O roteiro é impecável, o filme é passado de trás para frente, em alguns momentos parece que vai se perder, porém o filme se acha e muito bem por sinal, a cena do estupro da para sentir na pele de tão real que parece e tem a cena do instintor de incêndio que é tão brutal quanto a cena do estupro, o filme é bem diferente do convencional.
Gaspar Noé, diretor conhecido por sua abordagem visceral e provocativa, eleva a discussão sobre os limites do cinema em Irreversível. Este drama psicológico é ao mesmo tempo fascinante e perturbador, desafiando as convenções narrativas ao utilizar a estrutura reversa para contar uma noite de tragédia e vingança.
O filme, estrelado pelo trio brilhante Monica Bellucci, Vincent Cassel e Albert Dupontel, conduz o espectador por um labirinto emocional, começando com atos de violência e culminando em uma esperança irônica — revelada somente no final cronológico da história. Ao inverter a ordem dos acontecimentos, Noé não apenas redefine o impacto da narrativa, mas também obriga o público a refletir sobre as escolhas e consequências que precederam cada evento.
O ponto central do enredo, a infame cena de estupro que choca por sua brutalidade e realismo, é um divisor de águas na história do cinema. Gaspar Noé utiliza técnicas cinematográficas de maneira magistral, como os planos-sequência intensos e os sons de baixa frequência que aumentam a sensação de desconforto. Essas escolhas visuais e sonoras transformam o filme em uma experiência sensorial quase insuportável para muitos, mas é exatamente nessa intensidade que reside seu impacto.
Embora tenha sido indicado à Palma de Ouro no Festival de Cannes, Irreversível não é um filme para todos. Sua crueza e seu desespero emocional o tornam mais uma experiência do que uma narrativa convencional. O mérito de Noé está em sua dedicação ao realismo brutal e em sua habilidade de explorar as profundezas da humanidade — tanto as mais sombrias quanto as mais esperançosas.
Por fim, Irreversível não busca agradar ou confortar; ao contrário, ele exige uma reflexão profunda sobre a fragilidade humana e a violência que permeia nossas escolhas. É uma obra que desafia e permanece com o espectador muito tempo após os créditos finais.
Filme com roteiro e estética discutíveis. Câmera desfocada e girando, vertigem, sem trilha sonora, mas com barulho de fundo. Sem diálogos, só gritaria, enfim é o que é. O que Bellucci faz neste filme? Mistério.

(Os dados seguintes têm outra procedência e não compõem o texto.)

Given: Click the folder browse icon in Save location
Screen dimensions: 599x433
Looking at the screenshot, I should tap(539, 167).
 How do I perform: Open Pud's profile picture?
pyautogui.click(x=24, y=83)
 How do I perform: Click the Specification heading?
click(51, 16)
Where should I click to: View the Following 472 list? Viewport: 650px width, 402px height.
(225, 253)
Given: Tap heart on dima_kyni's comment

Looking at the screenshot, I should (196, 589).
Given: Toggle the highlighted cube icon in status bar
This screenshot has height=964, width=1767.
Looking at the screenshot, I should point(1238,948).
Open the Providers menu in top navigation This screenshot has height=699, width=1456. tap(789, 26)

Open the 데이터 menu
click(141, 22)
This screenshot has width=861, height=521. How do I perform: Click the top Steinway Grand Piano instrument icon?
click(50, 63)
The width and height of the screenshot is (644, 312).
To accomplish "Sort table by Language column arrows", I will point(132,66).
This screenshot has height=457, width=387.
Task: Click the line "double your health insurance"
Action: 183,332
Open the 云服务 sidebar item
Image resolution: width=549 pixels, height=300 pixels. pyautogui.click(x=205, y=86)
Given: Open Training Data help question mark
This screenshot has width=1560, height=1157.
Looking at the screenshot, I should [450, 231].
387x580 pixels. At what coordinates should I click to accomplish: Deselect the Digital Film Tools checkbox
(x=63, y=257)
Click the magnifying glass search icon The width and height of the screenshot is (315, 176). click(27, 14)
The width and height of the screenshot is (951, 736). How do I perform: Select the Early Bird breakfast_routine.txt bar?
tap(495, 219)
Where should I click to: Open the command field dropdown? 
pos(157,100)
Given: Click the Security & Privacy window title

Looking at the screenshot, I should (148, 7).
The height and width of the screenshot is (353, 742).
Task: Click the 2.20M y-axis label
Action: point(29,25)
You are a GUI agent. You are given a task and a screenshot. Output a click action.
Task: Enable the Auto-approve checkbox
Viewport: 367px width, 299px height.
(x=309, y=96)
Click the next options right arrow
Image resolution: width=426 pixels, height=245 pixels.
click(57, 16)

Para um filme de 2002, achei muito bom. A forma como ele começa é bem pesada e angustiante, e embora a gente saiba que o "fim" da história é ruim, ao mesmo tempo o "começo" vai deixando o filme mais leve e menos tenso. A cena do estupro é bem pesada e a mais forte que vi até hoje, por isso dou nota 10 para as atuações.
O filme é claustrofóbico,se percebe logo no começo(no final) e tem vários artifícios para te fazer ficar incomodado,pra mim não fez efeito,tirando a tremedeira da câmera,mas li que várias pessoas sentiram náuseas e outras coisas. Parece ser chato e sem sentido,mas depois que assistimos um pouco mais,vai ficando mais fácil de se entender. Achei válido a cena da violência contra a Alex,justamente pra que tenhamos uma noção de quão horrível,verdadeiramente ela é (e a mesma foi filmada pela própria Monica.) Realmente,não temos poder sobre o destino e o que foi feito,não podemos mudar. "O tempo destrói tudo"
Preciso, bem dirigido, ótima ambientação, trilha sonora, a movimentação da câmera e uma realidade crua, nua e visceral. Você sofre junto a vítima, você fica ofegante junto ao "justiceiro". Que experiência nauseante, atordoada e impactante.